For the purpose of this notebook, we have stored all artices and bulletins in a local mongoDB database for painless retrieval. Lets define some functions for loading the pages as json below.

In [None]:
def getMongoDBClient(mongoUrl, port):
    from pymongo import MongoClient
    return MongoClient(mongoUrl, port)

def load_pages(use_mongo=True):
    # Load pages from disk/mongo
    pages = None
    print "Loading pages from " + "mongoDB" if use_mongo else "filesystem"
    if (use_mongo):
        mongoClient = getMongoDBClient("localhost", 27017)
        collection = mongoClient.local.pages

        query = {
            "sections": {
                "$exists": True
            }
        }
        cursor = collection.find(query)

        pages = []
        for doc in cursor:
            pages.append(doc)
    else:
        # Read from filesystem
        from modules.ONS.file_scanner import FileScanner
        scanner = FileScanner()
        pages = scanner.load_pages()
    print "Done"
    return pages

In [None]:
pages = load_pages(use_mongo=True)
print "Loaded %d pages" % (len(pages))

# Test processing
To give our model the best chance of accurate classifications, we should clean up the raw text keywords to remove things like stop words etc. Below we define some basic utility functions to clean raw text, then process the pages we just loaded in.

In [None]:
from gensim.utils import lemmatize
from nltk.corpus import stopwords

def get_stopwords():
    return set(stopwords.words('english'))  # nltk stopwords list

def get_bigram(train_texts):
    import gensim
    bigram = gensim.models.Phrases(train_texts)  # for bigram collocation detection
    return bigram

def build_texts_from_file(fname):
    import gensim
    """
    Function to build tokenized texts from file
    
    Parameters:
    ----------
    fname: File to be read
    
    Returns:
    -------
    yields preprocessed line
    """
    with open(fname) as f:
        for line in f:
            yield gensim.utils.simple_preprocess(line, deacc=True, min_len=3)

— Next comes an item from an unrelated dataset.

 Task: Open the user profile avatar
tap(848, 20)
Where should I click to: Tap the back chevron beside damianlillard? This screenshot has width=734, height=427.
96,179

def build_texts_as_list_from_file(fname):
    return list(build_texts_from_file(fname))

def build_texts(texts):
    import gensim
    """
    Function to build tokenized texts from file
    
    Parameters:
    ----------
    fname: File to be read
    
    Returns:
    -------
    yields preprocessed line
    """
    for line in texts:
        yield gensim.utils.simple_preprocess(line, deacc=True, min_len=3)

def build_texts_as_list(texts):
    return list(build_texts(texts))

def process_texts(texts, stops=get_stopwords()):
    """
    Function to process texts. Following are the steps we take:
    
    1. Stopword Removal.
    2. Collocation detection.
    3. Lemmatization (not stem since stemming can reduce the interpretability).
    
    Parameters:
    ----------
    texts: Tokenized texts.
    
    Returns:
    -------
    texts: Pre-processed tokenized texts.
    """
    bigram = get_bigram(texts)

    texts = [[word for word in line if word not in stops] for line in texts]
    texts = [bigram[line] for line in texts]
    
    from nltk.stem import WordNetLemmatizer
    lemmatizer = WordNetLemmatizer()

    texts = [[word for word in lemmatizer.lemmatize(' '.join(line), pos='v').split()] for line in texts]
    return texts

In [None]:
import os, re

ons_ft = gensim.models.KeyedVectors.load_word2vec_format("models/ons_ft.vec")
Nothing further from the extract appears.